*** Recorded information Section Begins ***

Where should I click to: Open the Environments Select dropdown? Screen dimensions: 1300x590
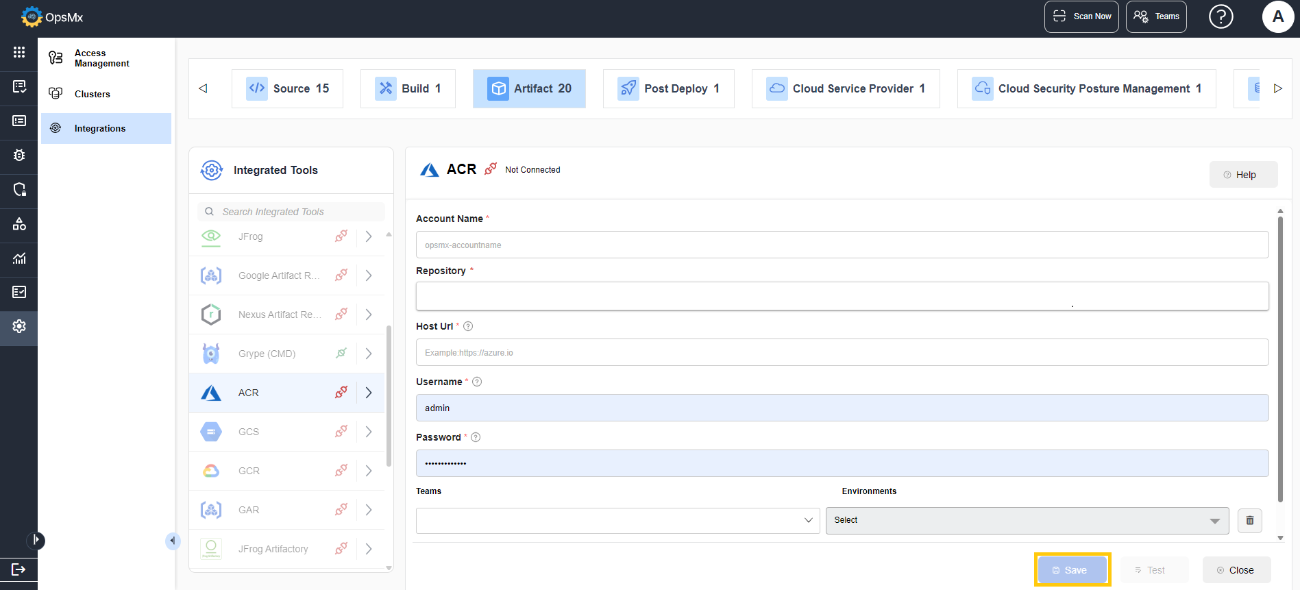[1027, 521]
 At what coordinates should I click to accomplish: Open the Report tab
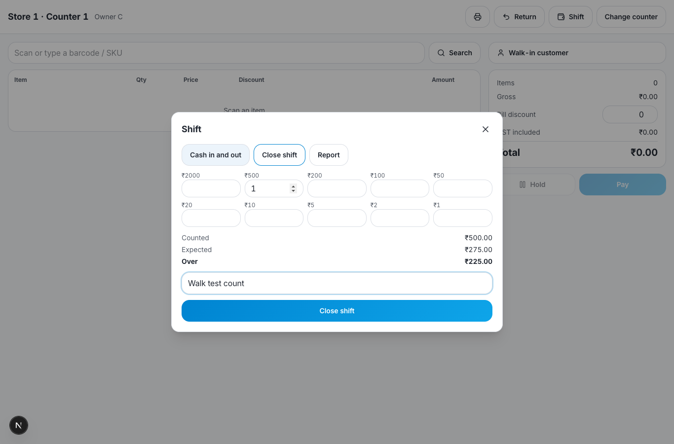tap(329, 155)
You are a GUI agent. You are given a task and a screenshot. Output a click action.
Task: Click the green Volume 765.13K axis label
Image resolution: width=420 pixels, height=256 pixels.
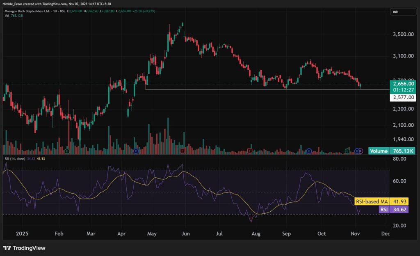click(x=392, y=151)
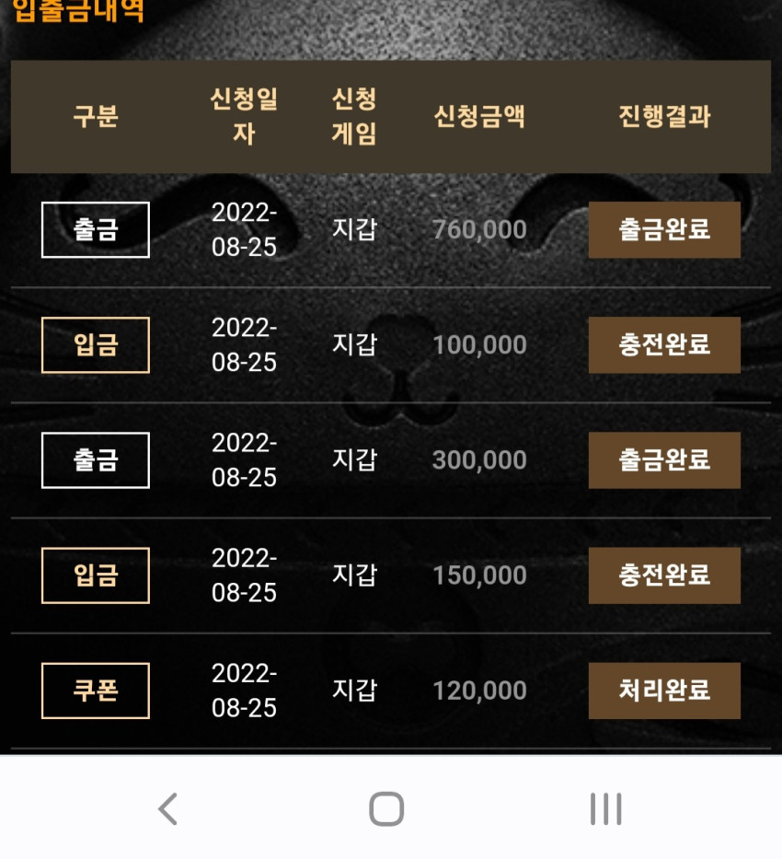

*** Recorded information Section Ends ***

Reproduce word for word the lines from the one containing "At what coordinates" through the end of the data, both ends kept. Drop the pictures.

 At what coordinates should I click to accomplish: Open the Report tab
tap(329, 155)
You are a GUI agent. You are given a task and a screenshot. Output a click action.
Task: Click the green Volume 765.13K axis label
Image resolution: width=420 pixels, height=256 pixels.
click(x=392, y=151)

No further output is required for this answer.